===== ISTEM =====
Python 3.12 removed the Global Interpreter Lock by default. What changes do I need to make to my threading code because of that?

===== HAM YANIT =====
Python's Global Interpreter Lock (GIL) is a mechanism that ensures that only one thread executes Python bytecode at a time, even on multi-core systems. This lock is a necessary evil for the Python interpreter to ensure thread safety, but it can be a bottleneck in CPU-bound applications that need to perform a lot of calculations or other operations that could be parallelized.

Starting from Python 3.12, the GIL is removed by default. This means that threads can now run in parallel on multiple CPU cores, which can significantly improve performance for certain types of applications. However, this change also means that you need to be aware of how your code works with threads, as the behavior can be different.

Here are some changes you may need to make to your threading code to take advantage of the new GIL-less behavior:

1. Use native threads or greenlets: If your application is CPU-bound, consider using native threads or greenlets instead of the standard Python threads. Greenlets are lightweight threads that can be scheduled by the Python interpreter and can be used to write concurrent applications without the overhead of the GIL.
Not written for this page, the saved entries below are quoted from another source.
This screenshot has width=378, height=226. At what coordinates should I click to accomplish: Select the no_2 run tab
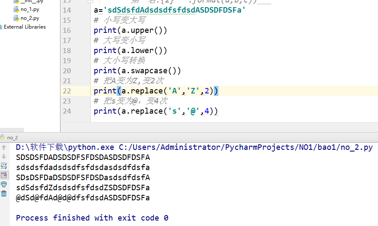(x=12, y=138)
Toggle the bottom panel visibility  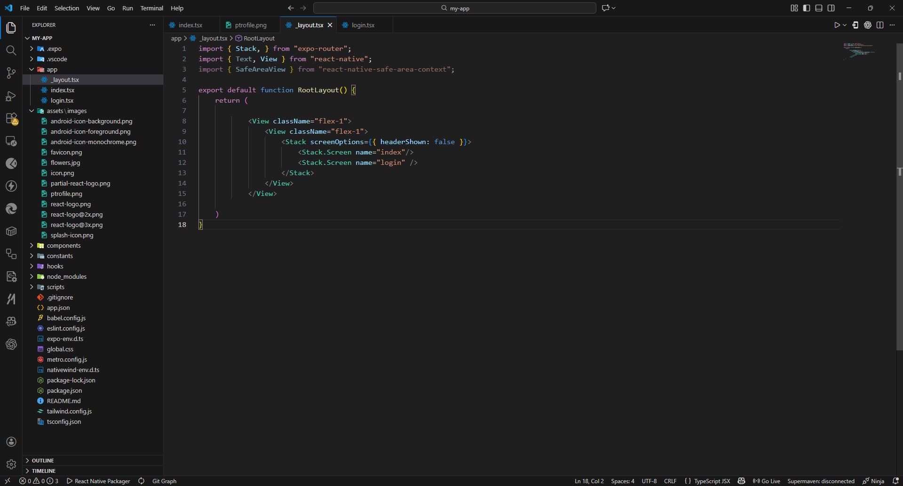[x=819, y=8]
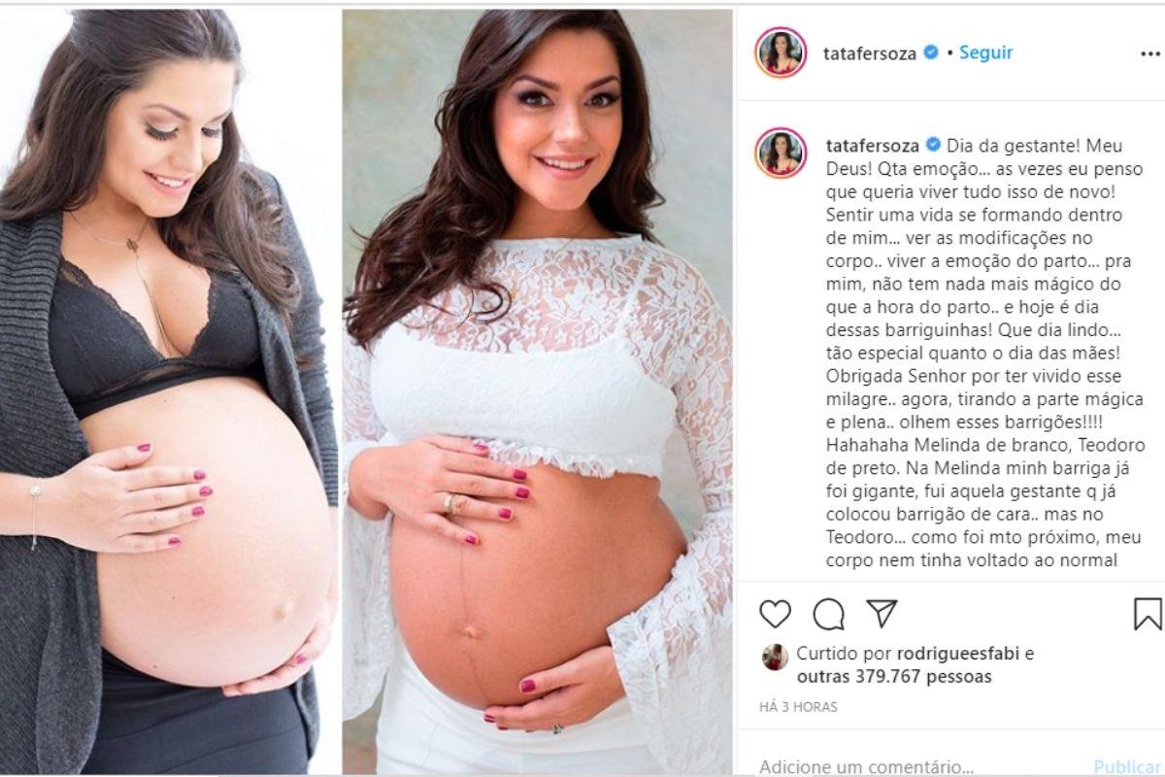The width and height of the screenshot is (1165, 777).
Task: Open tatafersoza username link in header
Action: click(x=872, y=53)
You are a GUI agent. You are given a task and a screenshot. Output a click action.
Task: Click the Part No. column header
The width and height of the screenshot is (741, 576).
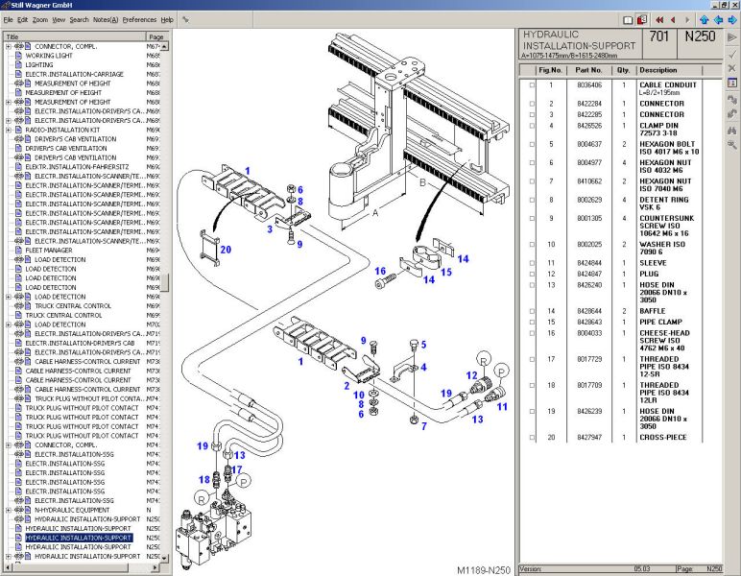click(588, 70)
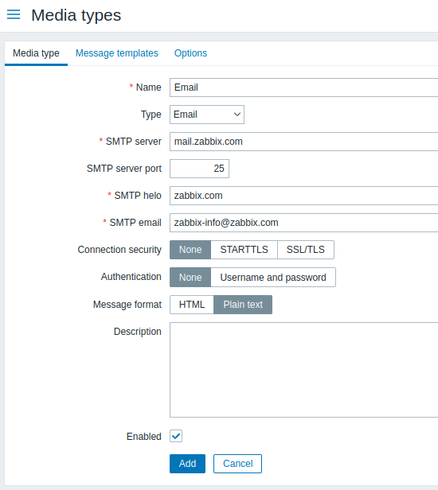The width and height of the screenshot is (438, 490).
Task: Click the Add button
Action: click(x=187, y=464)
2. Use locks and semaphores: If your application is I/O-bound, you may still need to use locks and semaphores to ensure thread safety. However, you should be aware that these locks will not prevent other threads from running on different CPU cores.

3. Use multiprocessing: If your application is CPU-bound and can be easily parallelized, consider using multiprocessing instead of threading. Multiprocessing creates separate Python processes, each with its own interpreter and GIL, and allows you to run tasks in parallel on multiple CPU cores.

4. Use thread pools: If your application is I/O-bound and needs to perform a lot of I/O operations, consider using thread pools to manage a pool of threads and distribute tasks among them. This can help reduce the overhead of creating and destroying threads and improve performance.

In summary, the removal of the GIL by default in Python 3.12 can have a significant impact on your threading code. You may need to use different approaches, such as native threads, greenlets, multiprocessing, or thread pools, to take advantage of the new behavior and improve performance.